Lomé a été, le 20 octobre 2023, le temps d’un forum, le siège «non permanent», du Conseil Paix et Sécurité de l’Union africaine (UA). C’est le gouvernement togolais qui a pris l’initiative, avec le soutien de l’UA et de l’ONU, de réunir les ministres des Affaires étrangères de dix pays dont ceux du Sahel à savoir le Mali, le Burkina Faso et le Niger où les questions de paix et de sécurité constituent l’actualité de tous les jours.
La Première ministre du Togo, Victoire Tomegah-Dogbé, qui avait présidé, le samedi 21 octobre 2023, à la cérémonie d’ouverture de la première édition de ce forum sur la Paix et la Sécurité en Afrique n’a pas manqué d’en souligner l’importance dans un contexte régionale et international trouble. Il y avait certes les transitions politiques qui rythment la vie de plusieurs pays de la sous-région (Burkina Faso, Gabon, Guinée, Mali, Niger, Tchad) mais également les guerres civiles (Soudan, Libye) ainsi que le conflit israélo-palestinien dont l’évolution à Gaza divisent les Africains.

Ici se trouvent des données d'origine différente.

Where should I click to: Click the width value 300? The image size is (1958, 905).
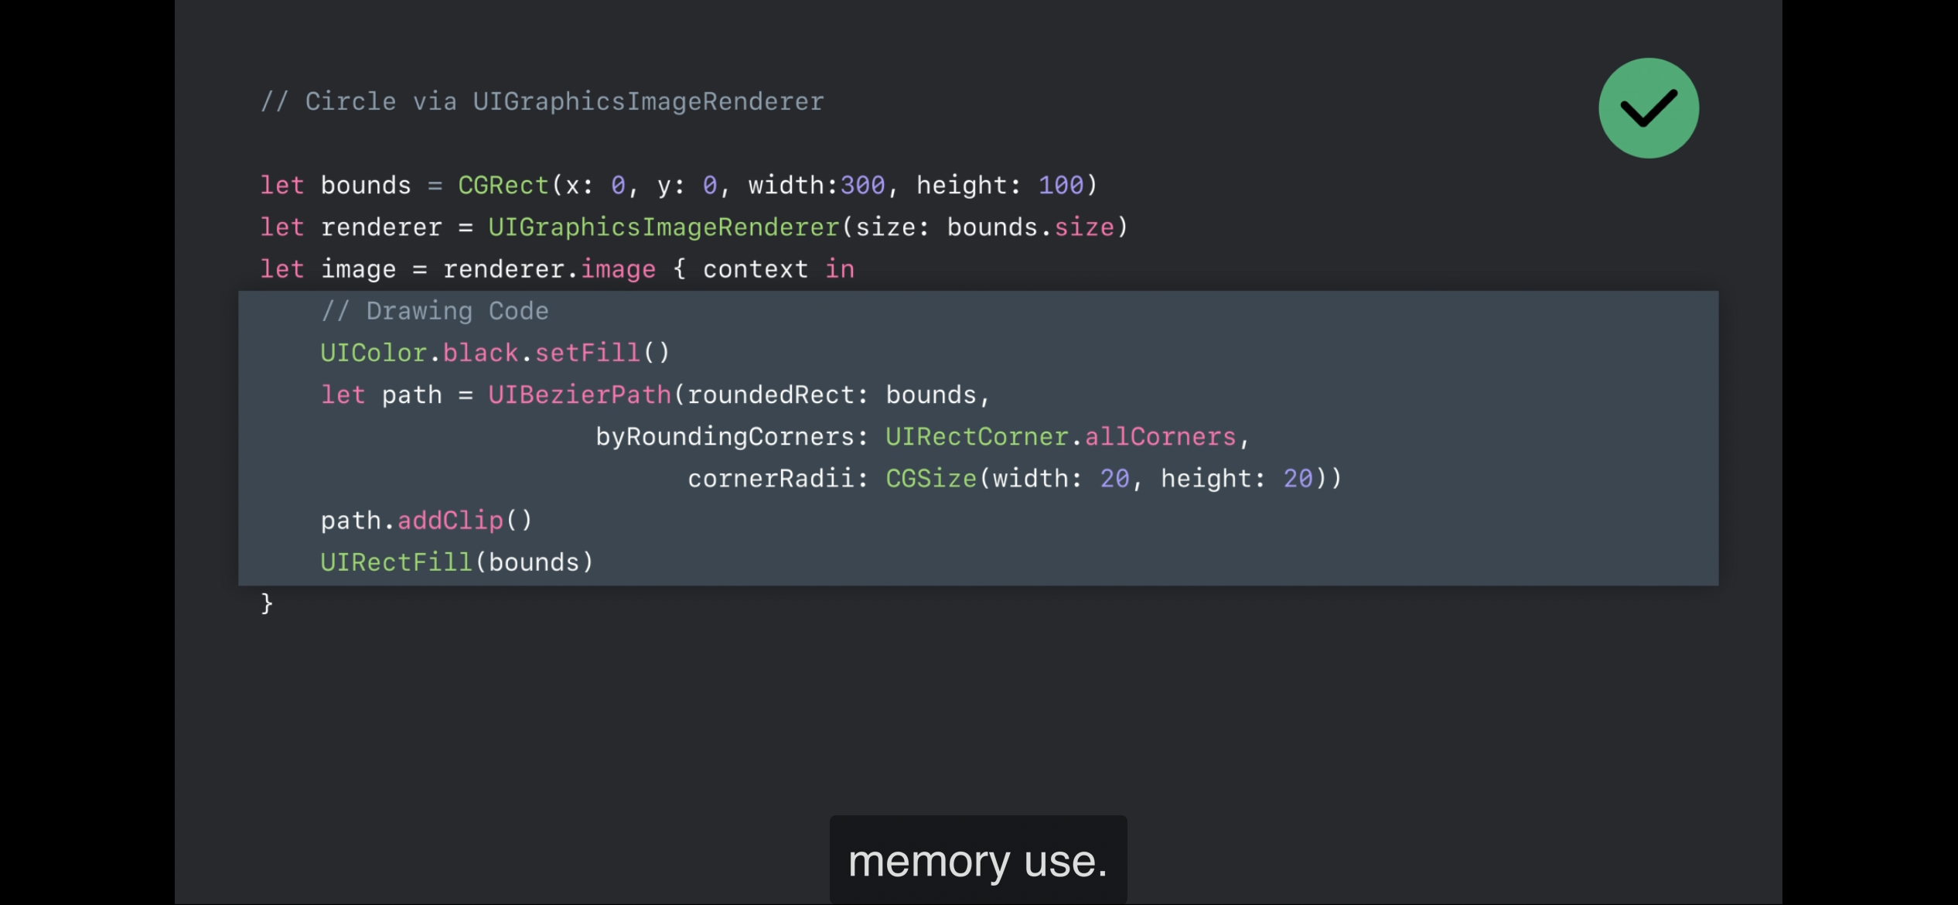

Si les pays «en transition» avaient accepté de venir à Lomé pour faire une sorte d’état des lieux de leur situation politique et tenter de trouver un semblant de compromis avec l’UA et la Communauté économique des Etats de l’Afrique de l’Ouest (Cedeao) qui avait brandi la menace d’une intervention militaire pour réinstaurer l’ordre démocratique, les organisations sous-régionales, Adeoye Bankole, Commissaire de l’Union africaine pour la Paix et la Sécurité a bien précisé l’objectif : «La rencontre de Lomé sur les transitions politiques doit être une rencontre de solution.» Une intransigeance de l’UA et de la Cedeao qui bute sur l’entêtement des juntes au pouvoir dans les pays en crise, unis pour le meilleur et pour le pire, de ne pas mener leurs transitions au pas de charge. Car si au Mali, on évoque des contraintes «techniques» ayant entravé le bon déroulement transitoire d’un processus qui dure depuis le 20 juin 2020, au Burkina Faso, le capitaine Ibrahim Traoré qui préside aux destinées du pays depuis plus d’un an, a déclaré récemment que les élections «ne sont pas une priorité», que ce qui compte c’est la sécurité ! Une manière de dire : «j’y suis, j’y reste?»
Le choix du partenaire
Evoquer les relations de l’Afrique, et particulièrement le «changement de partenaire» (sans jeu de mots), poussant la France dehors pour introduire la Russie, a également été un sujet à débat lors du Forum de Lomé. Si certains pays s’assument – et assument – leur nouveau positionnement géostratégique faisant de Moscou leur nouvelle «Mecque», d’autres estiment par contre que
Participant, ici, à la rencontre des ministres des Affaires étrangères des pays invités au Forum, Certains intervenants ont saisi l’occasion pour mettre les pieds dans le plat. Ainsi, abandonner un partenaire pour un autre n’est pas la solution. En clair, «tourner le dos à la France pour se jeter dans les bras de la Russie ne règle pas les problèmes mais les déplace.»
«La solution aux crises politiques doit être endogène», ont déclaré plusieurs autres responsables de pays dirigés par des putschistes qui ont pointé la mauvaise gouvernance comme déclencheur de ces putschs, une pierre dans le jardin des institutions sous-régionales comme la Cédéao, accusée souvent de faire deux poids-deux mesures face à des situations identiques.
Le sujet de la durée des transitions
Puisque la communauté internationale (ONU), l’Union africaine et la Cedeao n’ont pas réussi à réinstaller certains présidents déchus, en brandissant la menace des sanctions économiques, et même de l’intervention militaire, il était évident que ce qui préoccupe maintenant c’est de pousser les putschistes à accélérer la cadence pour un retour rapide à la démocratie. La présence à Lomé des délégations du Burkina Faso, du Mali et du Niger était, déjà, un signe annonciateur que ce sujet délicat allait être au menu des discussions entre ministres des Affaires étrangères, représentants de l’ONU et de l’Union africaine ainsi que d’une dizaine d’ONG invitées à ce forum de trois jours. On oublie cependant que le thème choisi pour le Forum Paix et Sécurité 2023 : « Comment gérer les transitions politiques » en Afrique peut être vu comme une acceptation des coups d’Etat en tant que réalité indéniable d’un continent à paradoxes.